Despite the deleterious effects of hypertension, BP control remains suboptimal: Less than 50% of adults achieve adequate BP control. Recent data from the United States have shown that 17.3% of subjects with elevated BP were not treated, and 46.3% of those receiving treatment did not have a well-controlled BP [10]. In contrast, the percentage of treated and well-controlled hypertensive patients has reached a plateau. These data have worsened in recent years, probably because of low adherence and early discontinuation of antihypertensive treatment [10].

BP management is one of the three promising interventions to prevent cognitive decline, along with the increase in physical activity and cognitive training. A recent systematic review and meta-analysis showed that BP lowering with antihypertensive treatment compared with controls was significantly associated with a lower risk of incident dementia or cognitive impairment [11]. However, although the results from some randomized trials and observational studies are encouraging, they continue to be inconclusive, likely because clinical trials should have a longer follow-up time, and the intervention should start in midlife, which is difficult to carry out in clinical trials.

The optimal systolic BP target for the prevention of dementia is a subject of debate. In the Intensive vs. standard Ambulatory Blood Pressure Control on Cerebrovascular Outcomes in order people (INFINITIVE) [12], 199 participants (mean age 80.5 years) with white matter lesions were enrolled in this open-label trial with masked endpoints and randomly assigned to receive either intensive treatment (24 h systolic BP ≤ 130 mm Hg) or standard treatment (24 h systolic BP ≤ 145 mm Hg). No differences in cognitive function were observed, but there was less progression of vascular lesions (white matter intensities) in the group receiving intensive treatment than in the group receiving standard treatment. The SPRIND-MIND trial (Systolic Blood Pressure Intervention Trial. Memory and Cognition in Decreased Hypertension) [13] has shown that intensive systolic BP control of <120 mm Hg compared with a goal of <140 mm Hg reduced the risk of MCI. The brain magnetic resonance imaging substudy of SPRINT-MIND [14] showed that intensive systolic BP control was significantly associated with a smaller increase in white matter lesion volume than standard systolic BP control.

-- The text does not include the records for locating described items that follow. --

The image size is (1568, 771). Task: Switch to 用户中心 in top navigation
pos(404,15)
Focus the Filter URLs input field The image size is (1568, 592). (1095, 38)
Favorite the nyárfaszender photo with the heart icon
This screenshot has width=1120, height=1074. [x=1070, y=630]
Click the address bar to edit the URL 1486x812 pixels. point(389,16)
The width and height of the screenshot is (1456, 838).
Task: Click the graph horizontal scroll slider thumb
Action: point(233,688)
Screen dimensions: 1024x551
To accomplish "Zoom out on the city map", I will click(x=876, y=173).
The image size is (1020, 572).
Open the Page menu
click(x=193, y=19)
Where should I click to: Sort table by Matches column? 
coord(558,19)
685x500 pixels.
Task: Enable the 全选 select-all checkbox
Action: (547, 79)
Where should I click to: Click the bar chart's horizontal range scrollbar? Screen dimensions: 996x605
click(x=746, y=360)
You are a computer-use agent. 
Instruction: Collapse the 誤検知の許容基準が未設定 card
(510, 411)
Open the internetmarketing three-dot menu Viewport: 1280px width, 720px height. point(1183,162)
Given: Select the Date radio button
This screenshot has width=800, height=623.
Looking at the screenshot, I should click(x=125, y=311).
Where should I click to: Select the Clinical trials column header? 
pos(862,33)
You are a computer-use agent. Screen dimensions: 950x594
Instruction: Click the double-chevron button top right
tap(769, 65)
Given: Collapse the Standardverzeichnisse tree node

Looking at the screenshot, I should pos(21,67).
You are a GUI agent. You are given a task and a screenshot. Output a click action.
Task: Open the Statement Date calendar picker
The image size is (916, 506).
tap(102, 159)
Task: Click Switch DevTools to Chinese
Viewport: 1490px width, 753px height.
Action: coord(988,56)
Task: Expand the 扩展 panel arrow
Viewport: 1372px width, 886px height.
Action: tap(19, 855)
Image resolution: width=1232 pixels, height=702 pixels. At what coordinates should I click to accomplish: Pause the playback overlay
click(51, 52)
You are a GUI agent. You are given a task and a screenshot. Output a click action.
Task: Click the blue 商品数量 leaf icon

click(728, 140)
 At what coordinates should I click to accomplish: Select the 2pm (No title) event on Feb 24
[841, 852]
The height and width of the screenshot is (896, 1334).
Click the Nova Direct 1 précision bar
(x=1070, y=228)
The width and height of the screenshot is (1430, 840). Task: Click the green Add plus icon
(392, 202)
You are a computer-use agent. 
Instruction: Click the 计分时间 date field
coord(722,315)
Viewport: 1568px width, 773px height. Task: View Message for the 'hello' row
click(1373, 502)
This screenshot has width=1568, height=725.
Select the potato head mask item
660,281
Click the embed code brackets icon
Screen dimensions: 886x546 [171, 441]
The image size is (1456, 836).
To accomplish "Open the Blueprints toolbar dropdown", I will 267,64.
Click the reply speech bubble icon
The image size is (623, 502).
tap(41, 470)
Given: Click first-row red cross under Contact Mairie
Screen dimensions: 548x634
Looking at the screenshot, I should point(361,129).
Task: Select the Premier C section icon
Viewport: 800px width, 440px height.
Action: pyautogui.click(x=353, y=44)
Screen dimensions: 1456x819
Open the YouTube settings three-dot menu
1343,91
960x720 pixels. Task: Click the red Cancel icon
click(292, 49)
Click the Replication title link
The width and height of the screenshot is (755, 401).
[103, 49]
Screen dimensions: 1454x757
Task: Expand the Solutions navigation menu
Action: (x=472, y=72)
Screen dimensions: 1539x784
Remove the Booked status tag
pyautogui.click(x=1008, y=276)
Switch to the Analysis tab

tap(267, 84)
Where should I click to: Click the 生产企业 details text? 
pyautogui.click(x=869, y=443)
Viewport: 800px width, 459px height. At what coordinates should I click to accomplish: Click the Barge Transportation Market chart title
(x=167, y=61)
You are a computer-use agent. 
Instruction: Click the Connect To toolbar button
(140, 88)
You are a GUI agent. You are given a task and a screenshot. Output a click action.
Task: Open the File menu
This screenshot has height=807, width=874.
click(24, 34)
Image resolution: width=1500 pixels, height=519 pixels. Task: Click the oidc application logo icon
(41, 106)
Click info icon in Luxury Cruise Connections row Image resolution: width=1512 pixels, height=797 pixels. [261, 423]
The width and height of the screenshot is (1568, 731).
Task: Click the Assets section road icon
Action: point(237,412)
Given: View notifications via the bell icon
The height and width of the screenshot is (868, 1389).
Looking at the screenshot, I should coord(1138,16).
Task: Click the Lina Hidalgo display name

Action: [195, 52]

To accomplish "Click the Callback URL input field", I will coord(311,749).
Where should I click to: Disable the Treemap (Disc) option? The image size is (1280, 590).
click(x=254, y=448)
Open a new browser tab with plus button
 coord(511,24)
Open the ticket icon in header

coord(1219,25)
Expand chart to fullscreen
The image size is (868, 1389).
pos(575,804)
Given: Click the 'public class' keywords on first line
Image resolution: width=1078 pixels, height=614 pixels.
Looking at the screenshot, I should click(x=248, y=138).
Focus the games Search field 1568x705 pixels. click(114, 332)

An especially relevant finding is that the relationship between BP and vascular dementia is stronger in midlife than in late life. A recent analysis from the Framingham Heart Study showed that the burden of cSVD increased with longer hypertension exposure [15], and data from the CARDIA [16] (Coronary Artery Risk Development in Young Adults) study have observed that after adjusting for several covariables (age, sex, race, education, diabetes, body mass index, smoking, alcohol intake, sedentary time, antihypertensive medication use and present systolic BP), early-onset hypertension was associated with worse cognitive test performance than late-onset hypertension. In a substudy of the 1946 British birth cohort (Insight 46) [17], high and increasing BP pressure from early adulthood to midlife was associated with increased white matter intensity volume and smaller brain volumes at 69–71 years. Suvila et al. [18]. also observed that early- but not late-onset hypertension is related to midlife cognitive function. Consistent with these results, a systematic review and meta-analysis of 209 prospective studies showed that midlife systolic BP > 130 mm Hg was associated with an increased risk of dementia.

According to the findings of previous studies, we propose an earlier cognitive screening in hypertension and an early improvement in the control rate of hypertension in middle-aged hypertensive subjects. More speculative would be whether some antihypertensive drugs would be more effective than others in preventing cognitive decline. A recent meta-analysis [19], including 14 studies (n = 12849 participants) from 6 different countries aged ≥ 50 years, suggested links between blood–brain barrier crossing renin-angiotensin drugs and less memory decline. Future studies should address whether the observed effect on memory can be attributed solely to medication with renin-angiotensin system inhibitors [20].